> ACTIVITY: All of the data is to be written out again exactly, without the pictures.

DATA IN THIS EXERCISE Start Marker

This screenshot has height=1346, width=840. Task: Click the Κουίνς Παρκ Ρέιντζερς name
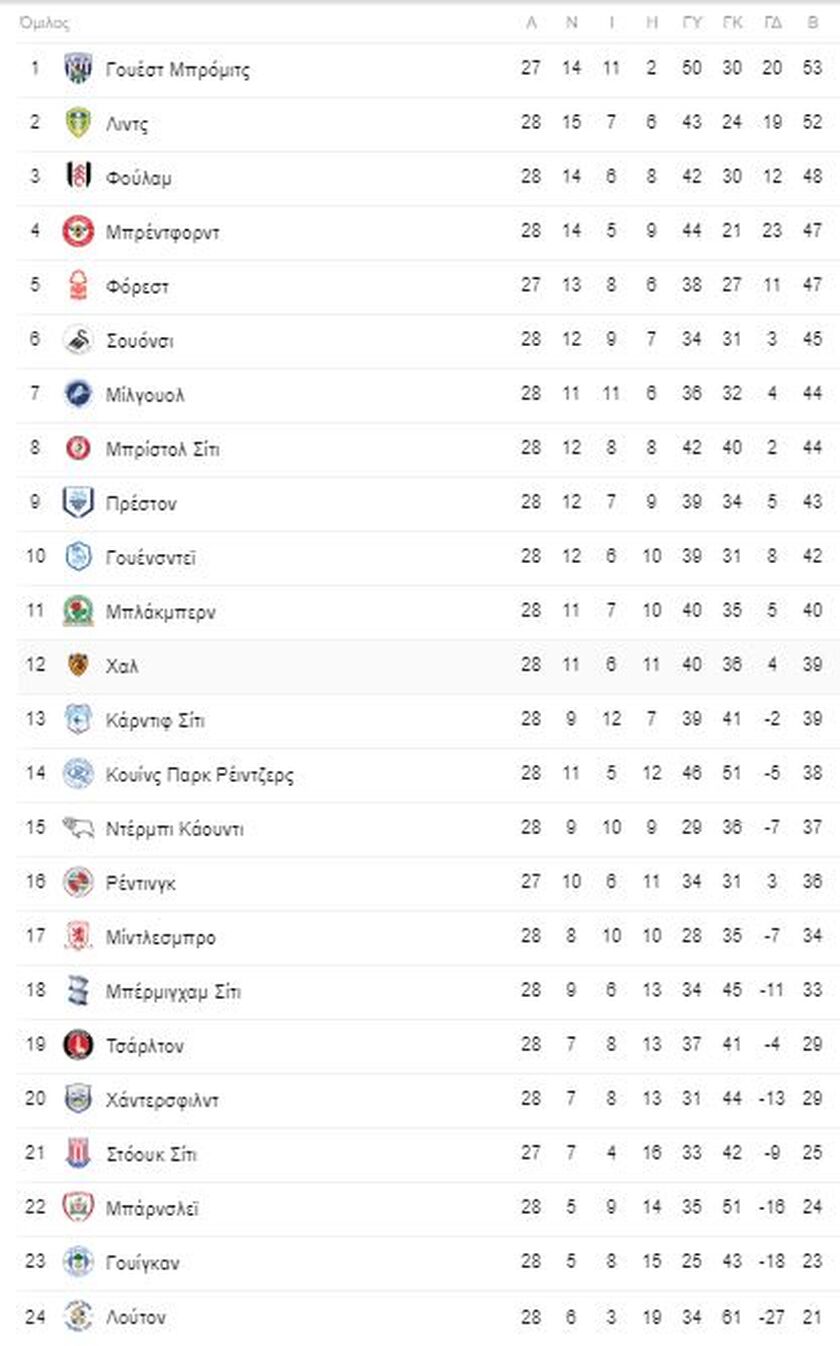[200, 775]
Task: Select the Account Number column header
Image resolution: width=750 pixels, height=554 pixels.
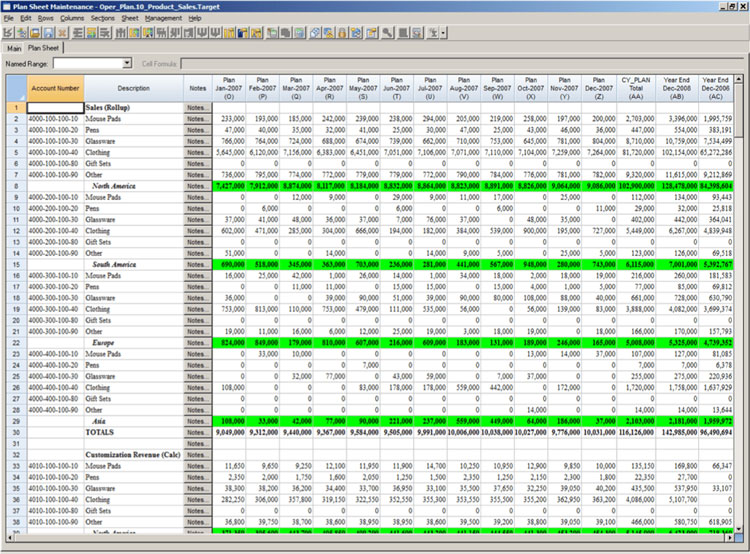Action: (55, 88)
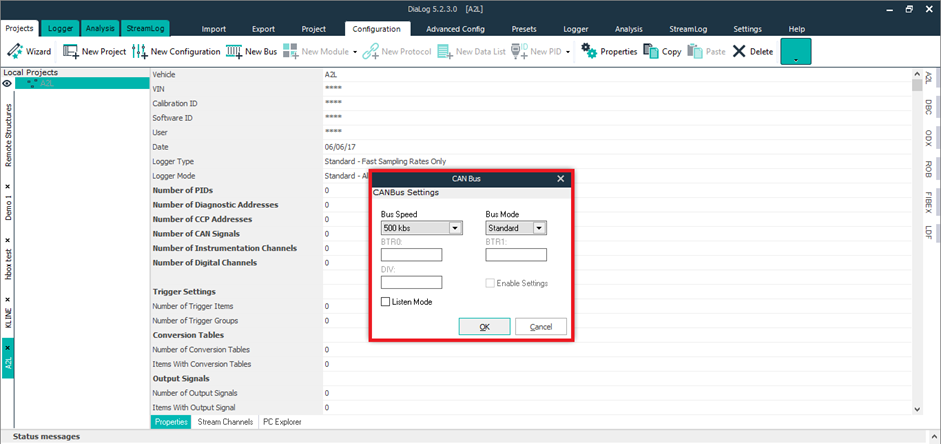The height and width of the screenshot is (444, 941).
Task: Click the BTR0 input field
Action: coord(411,255)
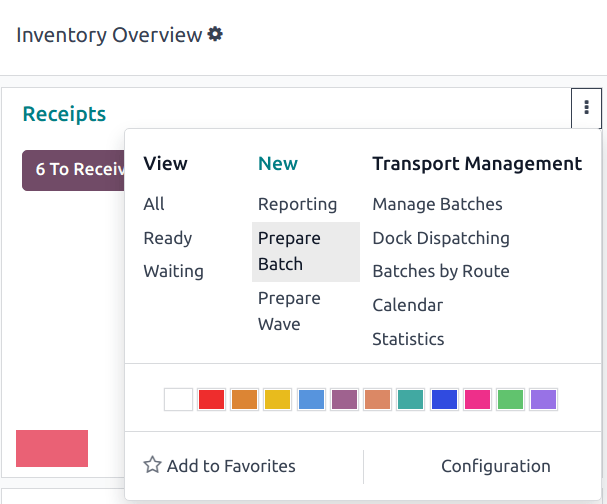View All receipts
607x504 pixels.
154,204
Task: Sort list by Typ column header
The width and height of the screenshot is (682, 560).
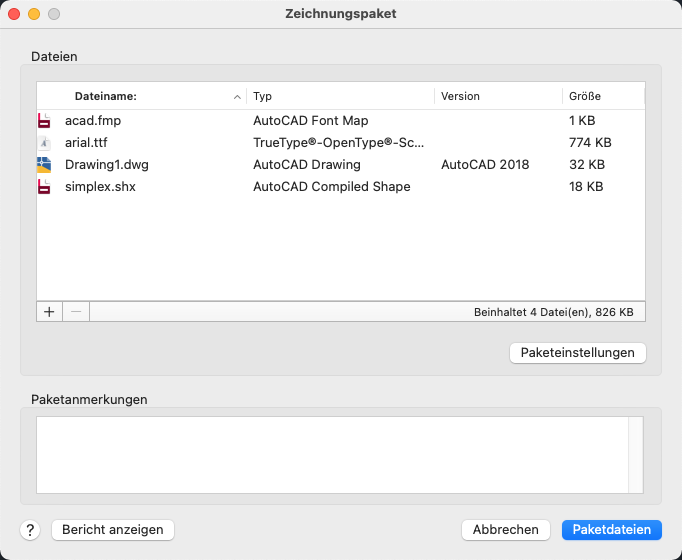Action: [x=340, y=97]
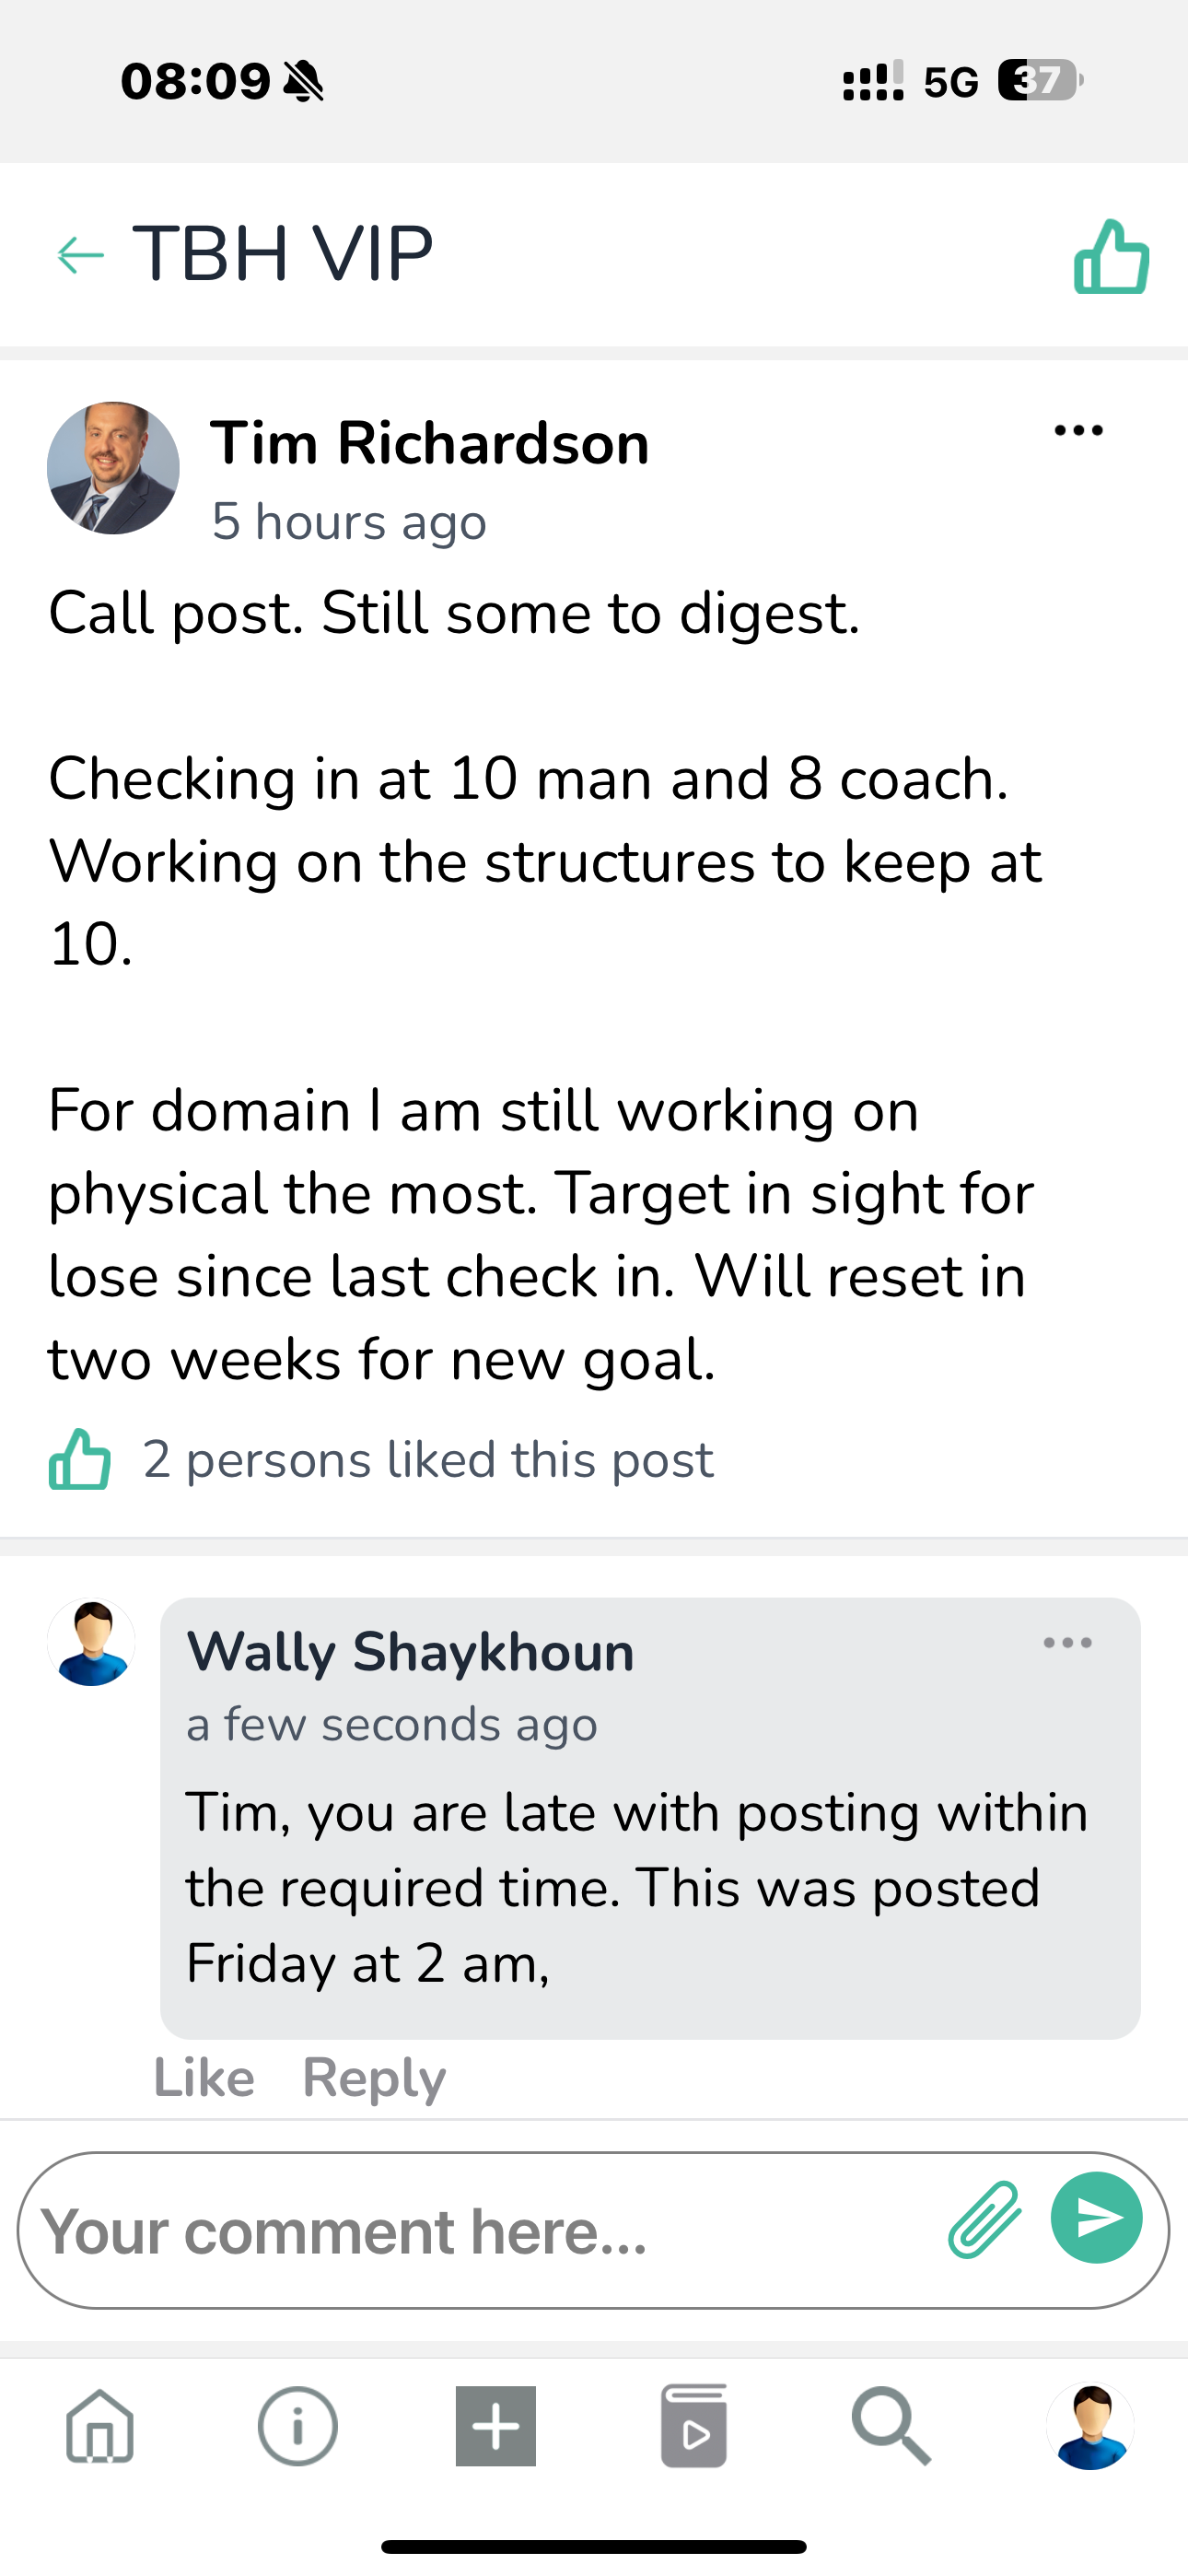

DATA IN THIS EXERCISE End Marker

> ANSWER FOR THE TASK:
This screenshot has height=1346, width=840. Task: Click the Κουίνς Παρκ Ρέιντζερς name
[200, 775]
Task: Select the Account Number column header
Image resolution: width=750 pixels, height=554 pixels.
Action: (55, 88)
The height and width of the screenshot is (444, 941).
Task: Click the BTR0 input field
Action: coord(411,255)
View All receipts
607x504 pixels.
154,204
Task: Sort list by Typ column header
The width and height of the screenshot is (682, 560).
Action: [x=340, y=97]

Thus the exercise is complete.